▸ **Text**:

Gallagher, on the other hand, focuses on the statutory phrasing “or otherwise make unavailable or deny, a dwelling to any person” to support his argument that Section 804(a) permits disparate impact claims. Gallagher also points to analogous language in Title VII and the ADEA, which has been interpreted by the Court to support disparate impact claims. In fact,Gallagher relies on Smith, where the Court accepted disparate impact claims under Section 4(a)(2) of the ADEA, which makes it unlawful to “deprive any individual of employment opportunities or otherwise adversely affect his status as an employee because of” an individual’s age.Gallagher argues that the “otherwise make unavailable or deny, a dwelling” language of FHA Section 804(a) should be interpreted similarly to the “adversely affect” language in Section 4(a)(2) of the ADEA, because both emphasize the effect of a defendant's action, rather than motivations. In addition, Gallagher contends that the phrase “because of” in Section 804(a) is intended to clarify the specific group of people protected under the FHA, instead of referring to defendants’ motivation.
However, the City counters that Gallagher’s analogy between Section 804(a)’s catch-all provision (“otherwise make unavailable or deny housing”) and Section 4(a)(2) of the ADEA’s “otherwise adversely affect” language is inappropriate. The City argues that, because Section 804(a) does not contain the key language of “adversely affect,” it is more akin to the catch-all provision in Section 4(a)(1) of the ADEA, where the Court has rejected disparate impact claims. Section 4(a)(1) of the ADEA makes it unlawful for an employer “to fail or refuse to hire or to discharge any individual, or otherwise to discriminate against any individual . . . because of such individual’s age.” The City concludes that, where the catch-all in Section 4(a)(2) of the ADEA focuses on outcomes and therefore allows disparate impact claims, the Section 804(a) catch-all language, like Section 4(a)(1) of the ADEA, does not emphasize the effect on the availability of housing, but focuses on prohibiting certain forms of discrimination.
In response, Gallagher argues that, if the FHA is interpreted to exclude disparate impact claims, certain exemptions under the FHA are superfluous—a result that runs counter to traditional statutory interpretation principles. For example, Gallagher points out that the FHA allows defendants to deny housing to plaintiffs who have drug convictions, even if this denial has a disparate impact on a minority group. Gallagher argues that the enumeration of exemptions is due to the concern that, without the exemption, defendants would be found liable under disparate impact claims.
Legislative History of Section 3604(a)
The City argues that the legislative history of Section 804(a) offers little evidence to prove Congress intended to impose disparate impact liability; however, the City notes that there are records indicating that some members of Congress intended the FHA to require proof of discriminatory motive. The City points out that Senator Mondale, the FHA’s principal sponsor, stated that the burden is on a plaintiff to prove discriminatory intent. Additionally, the City notes that,when signing the amended FHA, President Reagan explicitly denied that the FHA supports disparate impact claims.

▸ **Record list**:
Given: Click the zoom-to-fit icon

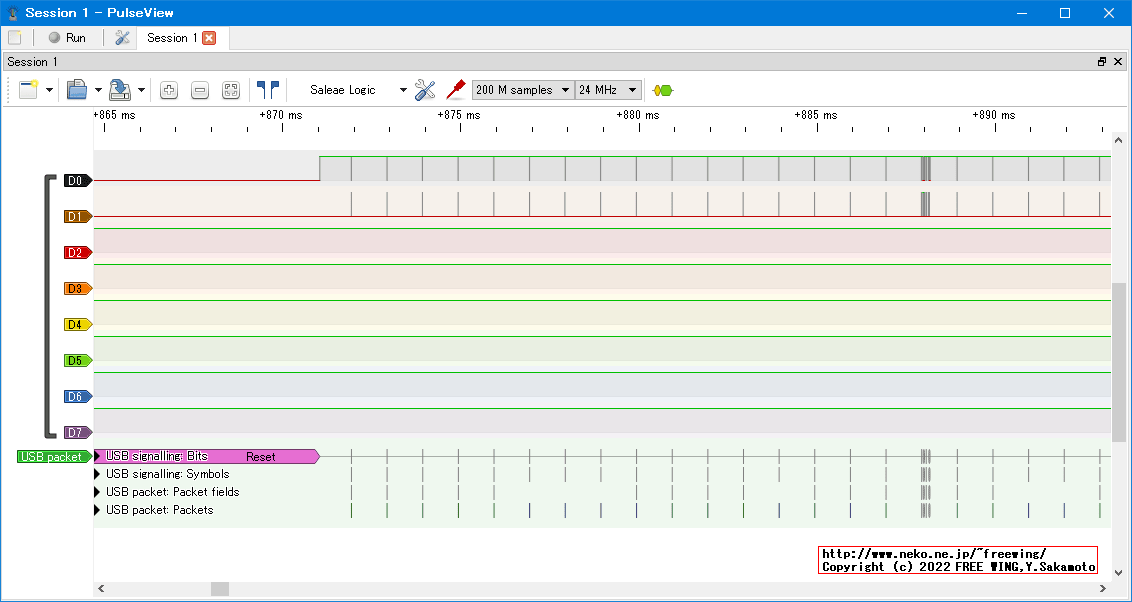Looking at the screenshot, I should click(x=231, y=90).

---

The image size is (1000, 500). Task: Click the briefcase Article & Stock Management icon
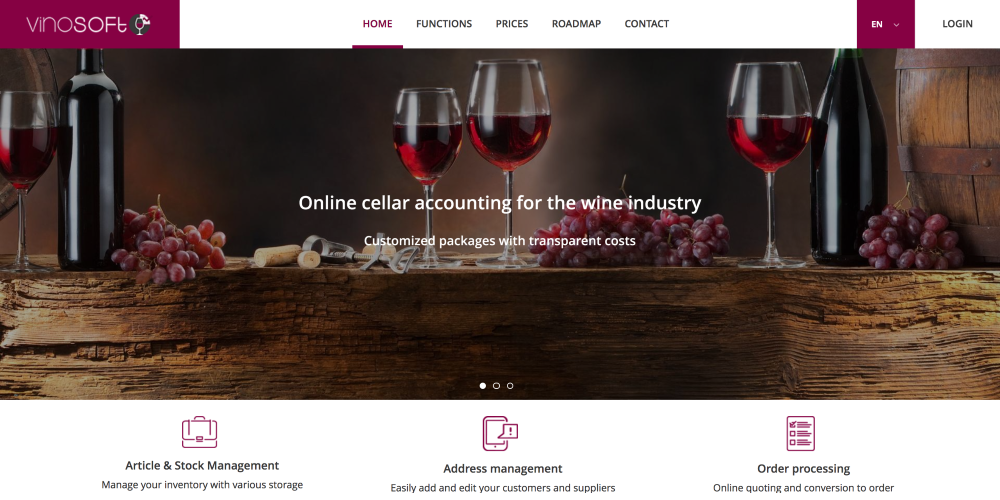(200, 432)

▸ **Exercise**:
Rewrite the stretch of the Fair Housing Act text from "In response, Gallagher" through "of Section 3604(a)", substituting "exceptions" for "exemptions".

▸ **Result**:
In response, Gallagher argues that, if the FHA is interpreted to exclude disparate impact claims, certain exceptions under the FHA are superfluous—a result that runs counter to traditional statutory interpretation principles. For example, Gallagher points out that the FHA allows defendants to deny housing to plaintiffs who have drug convictions, even if this denial has a disparate impact on a minority group. Gallagher argues that the enumeration of exceptions is due to the concern that, without the exemption, defendants would be found liable under disparate impact claims.
Legislative History of Section 3604(a)